La expansión de las tecnologías digitales y el creciente uso de las redes sociales han transformado la forma en que las personas se comunican, pero también han dado lugar a nuevos riesgos relacionados con la seguridad y la protección de los sectores más vulnerables. En este contexto, la nueva Ley por la que se regula el uso de las redes sociales, los delitos informáticos y la ciberdelincuencia incorpora un conjunto de medidas destinadas a reforzar la protección de los menores y de las personas con discapacidad frente a los delitos de naturaleza sexual cometidos en el entorno digital.
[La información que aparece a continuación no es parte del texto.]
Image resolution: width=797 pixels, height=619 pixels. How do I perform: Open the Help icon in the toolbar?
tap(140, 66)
De acuerdo con el artículo 52 de la citada Ley, cualquier persona mayor de 18 años que, a través de las redes sociales, realice propuestas a un menor de 16 años o a una persona con discapacidad para mantener encuentros de carácter sexual o erótico, o para la producción de material pornográfico, será castigada con penas de entre cinco y diez años de prisión, además de una multa que oscila entre 5.000.000 y 50.000.000 de francos CFA.
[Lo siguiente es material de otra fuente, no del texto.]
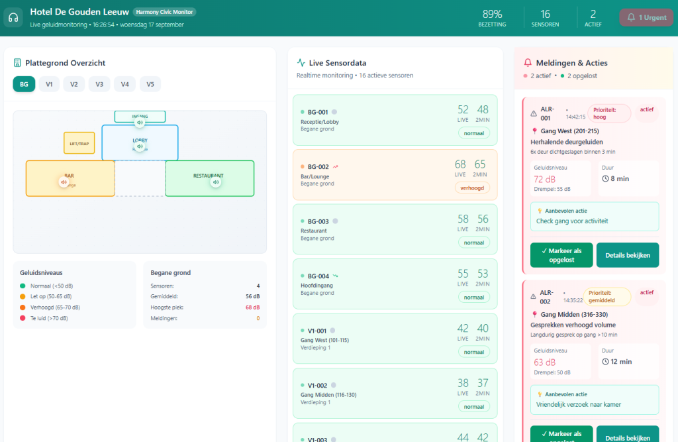Click the rising trend icon next to BG-002

click(336, 167)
La legislación también tipifica el delito de acoso sexual cometido mediante plataformas digitales. En este caso, incurre en responsabilidad penal toda persona mayor de edad que solicite favores sexuales para sí o para un tercero en el marco de una relación laboral, docente, de prestación de servicios o cualquier otra de naturaleza similar, colocando a la víctima en una situación objetivamente intimidatoria, hostil o humillante. Esta conducta será sancionada con penas de uno a dos años de prisión y multas de entre 2.000.000 y 25.000.000 de francos CFA.
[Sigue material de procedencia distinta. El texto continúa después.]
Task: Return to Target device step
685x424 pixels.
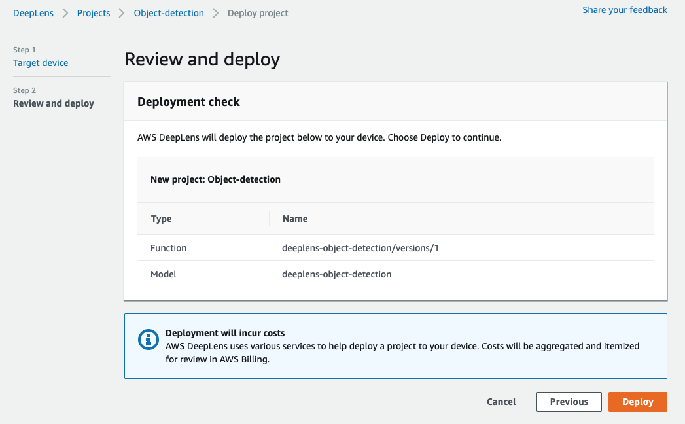Action: (x=41, y=63)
La protección se refuerza cuando la víctima es un menor de 16 años o una persona con discapacidad. En estos supuestos, exista o no consentimiento por parte de la víctima, la vigente Ley prevé penas de cuatro a seis años de prisión y multas de entre 5.000.000 y 50.000.000 xaf.
Asimismo, la norma agrava las sanciones cuando el autor del delito se aprovecha de una posición de superioridad laboral, docente o jerárquica, o cuando la víctima se encuentra bajo su guarda o custodia. También se contempla esta agravante cuando el agresor amenaza, de forma expresa o implícita, con perjudicar las legítimas expectativas de la víctima dentro de esa relación de dependencia. Si el acto sexual solicitado llega a consumarse o la amenaza se materializa, la pena será de dos a cuatro años de prisión.
Con estas disposiciones, el Gobierno de Guinea Ecuatorial busca fortalecer el marco jurídico para prevenir y sancionar los delitos sexuales cometidos a través de medios digitales, en un escenario en el que el uso masivo de las tecnologías facilita el contacto entre adultos y menores. La ley establece, además, que los delitos previstos en este texto legal ( Ley por la que se regula el uso de las redes sociales, los delitos informáticos y la ciberdelincuencia) serán competencia de los Juzgados de Instrucción y de los órganos de enjuiciamiento penal contemplados en la vigente Ley Orgánica del Poder Judicial.